A presença de capivaras no ambiente urbano de Lagoa Santa tem merecido toda atenção das autoridades municipais, bem como das associações de proteção aos animais. Em reunião realizada na Empresa de Pesquisa Agropecuária de Minas Gerais (EPAMIG), com a presença do prefeito, Rogério Avelar, junto com os técnicos da UFMG e Fiocruz e de ativistas de proteção aos animais. Após visita técnica na lagoa central, recebemos recomendações técnicas específicas que já foram adotadas pela Prefeitura.

 

A quase inexistência de predação das capivaras no ambiente urbanizado possibilita a ocorrência de densidades populacionais, muitas vezes, superiores às que ocorrem em seu habitat natural. Esta condição de desequilíbrio ambiental, naturalmente também, determina o aumento da população de seus parasitos, principalmente os carrapatos e com eles o aumento da circulação do agente etiológico da Febre Maculosa Brasileira (FMB).


As condições urbanas e climáticas são favoráveis a proliferação de carrapato.

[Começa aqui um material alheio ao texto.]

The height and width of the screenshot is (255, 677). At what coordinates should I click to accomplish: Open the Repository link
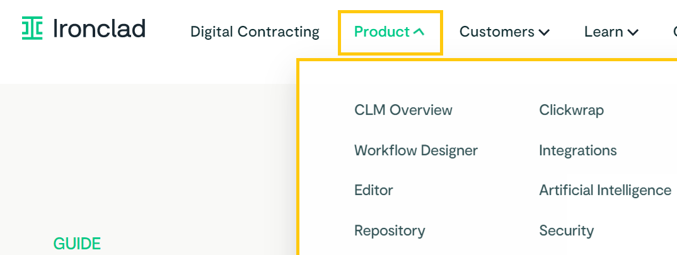pos(390,231)
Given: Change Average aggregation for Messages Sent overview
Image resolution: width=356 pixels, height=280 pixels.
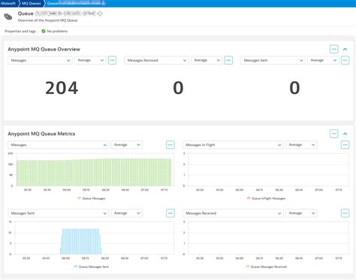Looking at the screenshot, I should tap(323, 60).
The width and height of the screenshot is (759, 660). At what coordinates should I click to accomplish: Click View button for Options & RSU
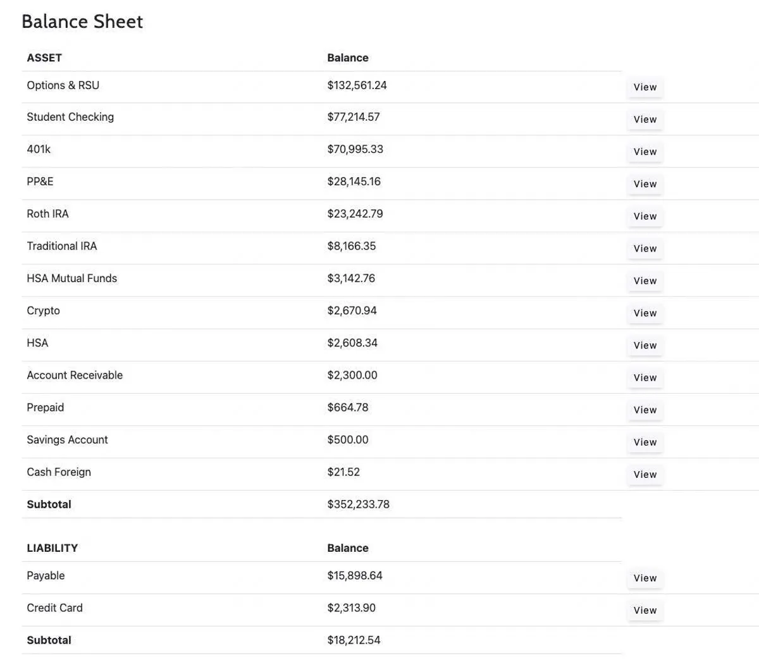645,87
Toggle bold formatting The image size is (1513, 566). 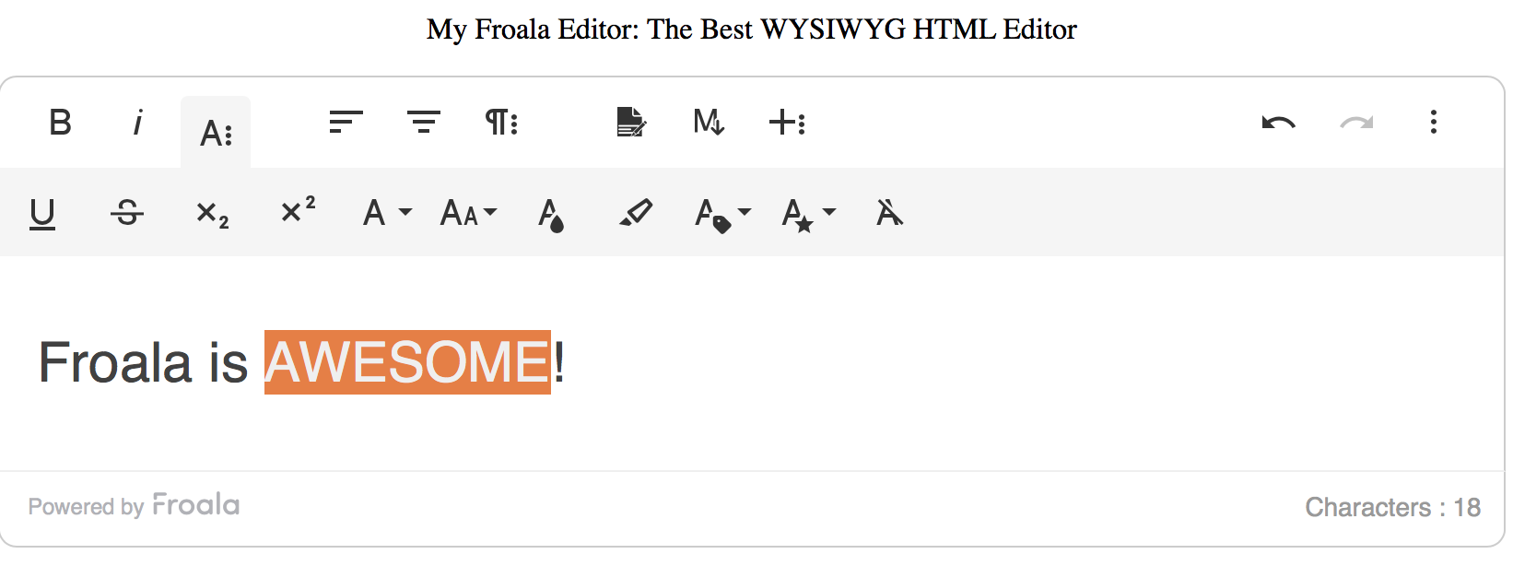coord(60,123)
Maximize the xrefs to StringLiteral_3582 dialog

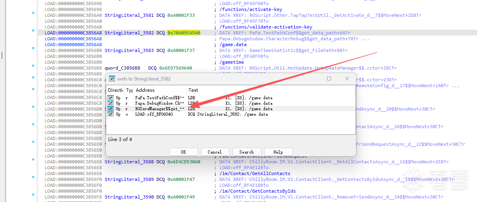329,79
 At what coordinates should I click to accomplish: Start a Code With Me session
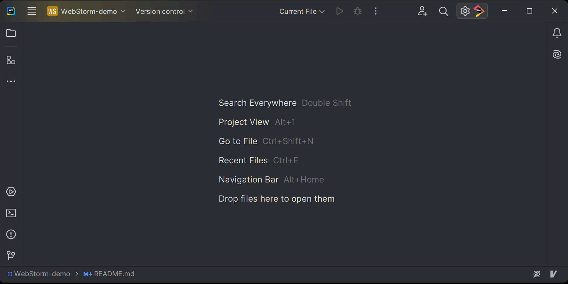pos(422,11)
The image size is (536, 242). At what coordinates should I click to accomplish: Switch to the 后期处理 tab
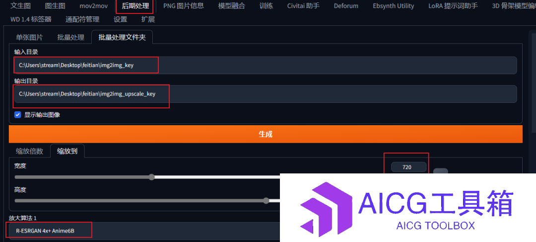(x=135, y=6)
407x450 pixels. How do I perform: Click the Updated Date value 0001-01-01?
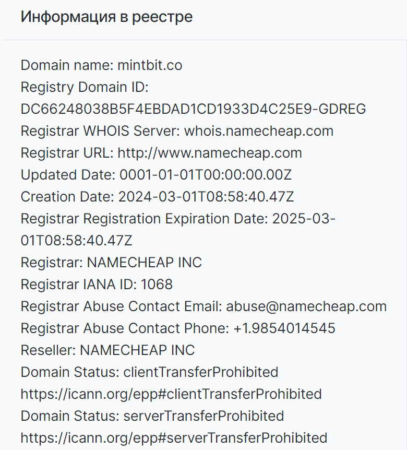pos(206,175)
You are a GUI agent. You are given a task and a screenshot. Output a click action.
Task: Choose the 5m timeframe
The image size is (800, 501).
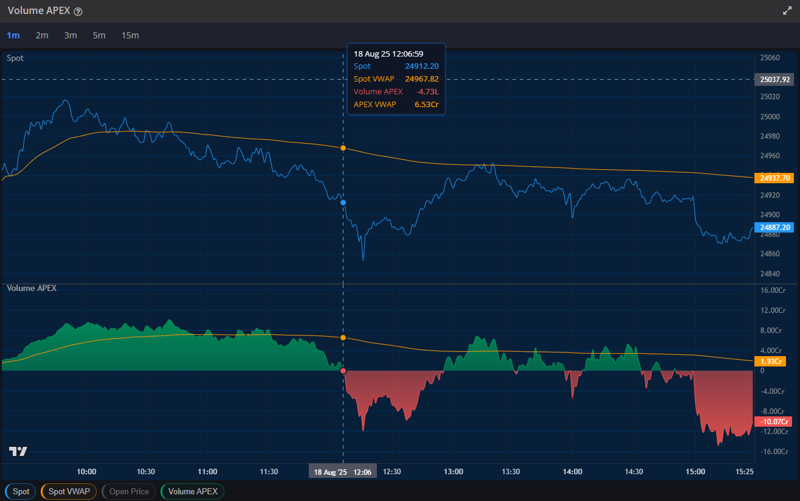click(x=99, y=35)
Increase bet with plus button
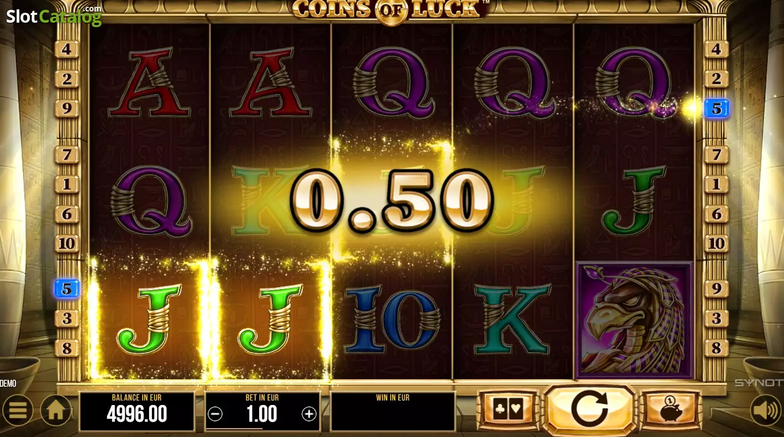This screenshot has width=784, height=437. (x=309, y=414)
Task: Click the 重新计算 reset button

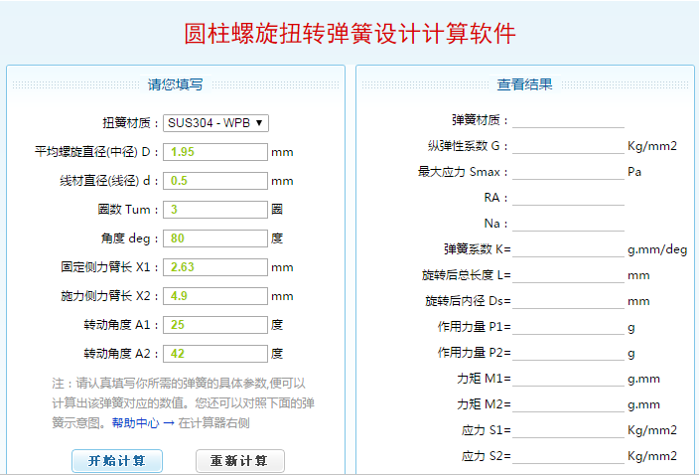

Recentemente, foi registrado, em Belo Horizonte e região metropolitana, quatro casos confirmados de morte por febre maculosa (Sistema de Informação de Agravos de Notificação - SINAN).


O carrapato é transmissor da febre maculosa, doença grave que deve ser tratada imediatamente e tem como sintomas - dor de cabeça, dor no corpo, febres e calafrios e pontinhos avermelhados nas mãos e pés.


Em caso de dúvidas ou suspeita de contaminação, após a picada do carrapato e aparecimento dos sintomas, procure imediatamente a Unidade Básica de Saúde mais próxima de você ou a Unidade de Pronto Atendimento Municipal.


O sistema de saúde municipal esta preparado para orientar, atender e cuidar da população em conformidade com o protocolo do Ministério da Saúde (MSBR/2017).